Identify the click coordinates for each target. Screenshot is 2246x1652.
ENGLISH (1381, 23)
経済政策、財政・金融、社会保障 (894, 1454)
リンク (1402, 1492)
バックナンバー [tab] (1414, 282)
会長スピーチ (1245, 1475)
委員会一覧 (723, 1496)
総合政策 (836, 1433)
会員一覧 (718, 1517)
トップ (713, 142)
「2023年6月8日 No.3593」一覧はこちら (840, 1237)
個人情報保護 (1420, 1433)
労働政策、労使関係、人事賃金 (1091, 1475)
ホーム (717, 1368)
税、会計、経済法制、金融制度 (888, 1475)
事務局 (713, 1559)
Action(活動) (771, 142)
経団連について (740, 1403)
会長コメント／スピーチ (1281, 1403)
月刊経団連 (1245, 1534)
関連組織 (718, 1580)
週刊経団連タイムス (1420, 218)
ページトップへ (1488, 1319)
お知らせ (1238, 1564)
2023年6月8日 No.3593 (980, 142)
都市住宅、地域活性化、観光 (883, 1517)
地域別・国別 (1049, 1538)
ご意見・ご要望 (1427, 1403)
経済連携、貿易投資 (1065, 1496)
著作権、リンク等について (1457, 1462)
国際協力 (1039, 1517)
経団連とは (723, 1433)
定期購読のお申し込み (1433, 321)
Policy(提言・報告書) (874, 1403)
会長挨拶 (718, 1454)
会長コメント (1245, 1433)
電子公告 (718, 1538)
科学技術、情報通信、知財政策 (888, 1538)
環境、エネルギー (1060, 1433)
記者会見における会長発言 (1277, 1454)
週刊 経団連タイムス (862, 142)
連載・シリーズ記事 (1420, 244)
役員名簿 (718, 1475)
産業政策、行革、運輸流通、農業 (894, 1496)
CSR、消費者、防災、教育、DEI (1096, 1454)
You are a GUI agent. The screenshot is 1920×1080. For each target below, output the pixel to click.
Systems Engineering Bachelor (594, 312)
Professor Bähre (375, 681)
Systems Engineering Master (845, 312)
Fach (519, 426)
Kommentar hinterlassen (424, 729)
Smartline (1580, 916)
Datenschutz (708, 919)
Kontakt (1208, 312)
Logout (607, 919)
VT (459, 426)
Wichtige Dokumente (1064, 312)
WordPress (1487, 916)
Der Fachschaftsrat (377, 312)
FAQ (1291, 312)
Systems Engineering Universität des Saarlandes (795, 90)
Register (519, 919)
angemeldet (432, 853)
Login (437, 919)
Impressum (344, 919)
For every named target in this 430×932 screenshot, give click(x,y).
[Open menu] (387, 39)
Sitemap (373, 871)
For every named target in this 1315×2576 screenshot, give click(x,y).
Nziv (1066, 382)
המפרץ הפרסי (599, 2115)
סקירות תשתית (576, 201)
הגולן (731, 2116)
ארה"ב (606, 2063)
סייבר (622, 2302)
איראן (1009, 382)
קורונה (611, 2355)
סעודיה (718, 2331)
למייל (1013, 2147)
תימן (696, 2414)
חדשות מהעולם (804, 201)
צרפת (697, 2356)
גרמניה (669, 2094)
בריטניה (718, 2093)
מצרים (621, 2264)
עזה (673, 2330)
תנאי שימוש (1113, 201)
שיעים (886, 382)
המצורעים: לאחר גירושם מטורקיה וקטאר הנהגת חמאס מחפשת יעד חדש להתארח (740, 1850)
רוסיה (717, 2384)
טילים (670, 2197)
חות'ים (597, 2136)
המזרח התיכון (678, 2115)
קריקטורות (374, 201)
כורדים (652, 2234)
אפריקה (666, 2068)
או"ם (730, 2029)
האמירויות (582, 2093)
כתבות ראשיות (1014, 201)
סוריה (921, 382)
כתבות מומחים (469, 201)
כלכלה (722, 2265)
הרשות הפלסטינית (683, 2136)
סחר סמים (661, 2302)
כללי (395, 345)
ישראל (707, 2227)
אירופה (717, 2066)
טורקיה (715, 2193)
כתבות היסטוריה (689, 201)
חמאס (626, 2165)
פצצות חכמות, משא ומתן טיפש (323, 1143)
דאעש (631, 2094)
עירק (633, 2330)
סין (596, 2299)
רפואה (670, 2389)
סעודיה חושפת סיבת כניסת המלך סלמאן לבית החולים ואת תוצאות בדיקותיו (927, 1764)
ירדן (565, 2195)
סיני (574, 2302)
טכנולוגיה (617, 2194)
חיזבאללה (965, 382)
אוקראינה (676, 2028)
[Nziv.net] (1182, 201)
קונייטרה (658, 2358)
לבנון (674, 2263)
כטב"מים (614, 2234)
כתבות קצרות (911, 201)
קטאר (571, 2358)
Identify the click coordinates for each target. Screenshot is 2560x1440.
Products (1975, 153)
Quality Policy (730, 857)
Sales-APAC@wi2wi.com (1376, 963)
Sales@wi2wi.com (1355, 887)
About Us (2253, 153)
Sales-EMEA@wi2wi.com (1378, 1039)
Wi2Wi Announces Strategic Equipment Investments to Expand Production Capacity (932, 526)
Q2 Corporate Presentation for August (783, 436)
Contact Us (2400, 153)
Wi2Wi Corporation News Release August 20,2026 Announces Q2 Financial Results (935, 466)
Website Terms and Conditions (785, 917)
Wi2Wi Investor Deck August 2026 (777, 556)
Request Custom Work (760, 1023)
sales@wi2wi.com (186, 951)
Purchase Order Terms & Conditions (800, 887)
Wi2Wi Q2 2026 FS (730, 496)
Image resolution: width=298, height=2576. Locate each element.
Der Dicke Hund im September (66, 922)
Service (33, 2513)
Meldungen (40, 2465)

▶ **EXERCISE BRIEF**
You are asked to transcribe all of the data above exactly.

▶ **EXERCISE RESPONSE**
Identify the click coordinates for each target. Screenshot is 2246x1652.
ENGLISH (1381, 23)
経済政策、財政・金融、社会保障 (894, 1454)
リンク (1402, 1492)
バックナンバー [tab] (1414, 282)
会長スピーチ (1245, 1475)
委員会一覧 (723, 1496)
総合政策 (836, 1433)
会員一覧 (718, 1517)
トップ (713, 142)
「2023年6月8日 No.3593」一覧はこちら (840, 1237)
個人情報保護 (1420, 1433)
労働政策、労使関係、人事賃金 (1091, 1475)
ホーム (717, 1368)
税、会計、経済法制、金融制度 (888, 1475)
事務局 (713, 1559)
Action(活動) (771, 142)
経団連について (740, 1403)
会長コメント／スピーチ (1281, 1403)
月刊経団連 (1245, 1534)
関連組織 (718, 1580)
週刊経団連タイムス (1420, 218)
ページトップへ (1488, 1319)
お知らせ (1238, 1564)
2023年6月8日 No.3593 (980, 142)
都市住宅、地域活性化、観光 (883, 1517)
地域別・国別 (1049, 1538)
ご意見・ご要望 (1427, 1403)
経済連携、貿易投資 (1065, 1496)
著作権、リンク等について (1457, 1462)
国際協力 (1039, 1517)
経団連とは (723, 1433)
定期購読のお申し込み (1433, 321)
Policy(提言・報告書) (874, 1403)
会長挨拶 (718, 1454)
会長コメント (1245, 1433)
電子公告 (718, 1538)
科学技術、情報通信、知財政策 (888, 1538)
環境、エネルギー (1060, 1433)
記者会見における会長発言 (1277, 1454)
週刊 経団連タイムス (862, 142)
連載・シリーズ記事 (1420, 244)
役員名簿 (718, 1475)
産業政策、行革、運輸流通、農業 (894, 1496)
CSR、消費者、防災、教育、DEI (1096, 1454)
You are a GUI agent. The screenshot is 1920×1080. For each target below, output the pixel to click.
Systems Engineering Bachelor (594, 312)
Professor Bähre (375, 681)
Systems Engineering Master (845, 312)
Fach (519, 426)
Kommentar hinterlassen (424, 729)
Smartline (1580, 916)
Datenschutz (708, 919)
Kontakt (1208, 312)
Logout (607, 919)
VT (459, 426)
Wichtige Dokumente (1064, 312)
WordPress (1487, 916)
Der Fachschaftsrat (377, 312)
FAQ (1291, 312)
Systems Engineering Universität des Saarlandes (795, 90)
Register (519, 919)
angemeldet (432, 853)
Login (437, 919)
Impressum (344, 919)
For every named target in this 430×932 screenshot, give click(x,y).
[Open menu] (387, 39)
Sitemap (373, 871)
For every named target in this 1315×2576 screenshot, give click(x,y).
Nziv (1066, 382)
המפרץ הפרסי (599, 2115)
סקירות תשתית (576, 201)
הגולן (731, 2116)
ארה"ב (606, 2063)
סייבר (622, 2302)
איראן (1009, 382)
קורונה (611, 2355)
סעודיה (718, 2331)
למייל (1013, 2147)
תימן (696, 2414)
חדשות מהעולם (804, 201)
צרפת (697, 2356)
גרמניה (669, 2094)
בריטניה (718, 2093)
מצרים (621, 2264)
עזה (673, 2330)
תנאי שימוש (1113, 201)
שיעים (886, 382)
המצורעים: לאחר גירושם מטורקיה וקטאר הנהגת חמאס מחפשת יעד חדש להתארח (740, 1850)
רוסיה (717, 2384)
טילים (670, 2197)
חות'ים (597, 2136)
המזרח התיכון (678, 2115)
קריקטורות (374, 201)
כורדים (652, 2234)
אפריקה (666, 2068)
או"ם (730, 2029)
האמירויות (582, 2093)
כתבות ראשיות (1014, 201)
סוריה (921, 382)
כתבות מומחים (469, 201)
כלכלה (722, 2265)
הרשות הפלסטינית (683, 2136)
סחר סמים (661, 2302)
כללי (395, 345)
ישראל (707, 2227)
אירופה (717, 2066)
טורקיה (715, 2193)
כתבות היסטוריה (689, 201)
חמאס (626, 2165)
פצצות חכמות, משא ומתן טיפש (323, 1143)
דאעש (631, 2094)
עירק (633, 2330)
סין (596, 2299)
רפואה (670, 2389)
סעודיה חושפת סיבת כניסת המלך סלמאן לבית החולים ואת תוצאות בדיקותיו (927, 1764)
ירדן (565, 2195)
סיני (574, 2302)
טכנולוגיה (617, 2194)
חיזבאללה (965, 382)
אוקראינה (676, 2028)
[Nziv.net] (1182, 201)
קונייטרה (658, 2358)
לבנון (674, 2263)
כטב"מים (614, 2234)
כתבות קצרות (911, 201)
קטאר (571, 2358)
Identify the click coordinates for each target. Screenshot is 2560x1440.
Products (1975, 153)
Quality Policy (730, 857)
Sales-APAC@wi2wi.com (1376, 963)
Sales@wi2wi.com (1355, 887)
About Us (2253, 153)
Sales-EMEA@wi2wi.com (1378, 1039)
Wi2Wi Announces Strategic Equipment Investments to Expand Production Capacity (932, 526)
Q2 Corporate Presentation for August (783, 436)
Contact Us (2400, 153)
Wi2Wi Corporation News Release August 20,2026 Announces Q2 Financial Results (935, 466)
Website Terms and Conditions (785, 917)
Wi2Wi Investor Deck August 2026 (777, 556)
Request Custom Work (760, 1023)
sales@wi2wi.com (186, 951)
Purchase Order Terms & Conditions (800, 887)
Wi2Wi Q2 2026 FS (730, 496)
Image resolution: width=298, height=2576. Locate each element.
Der Dicke Hund im September (66, 922)
Service (33, 2513)
Meldungen (40, 2465)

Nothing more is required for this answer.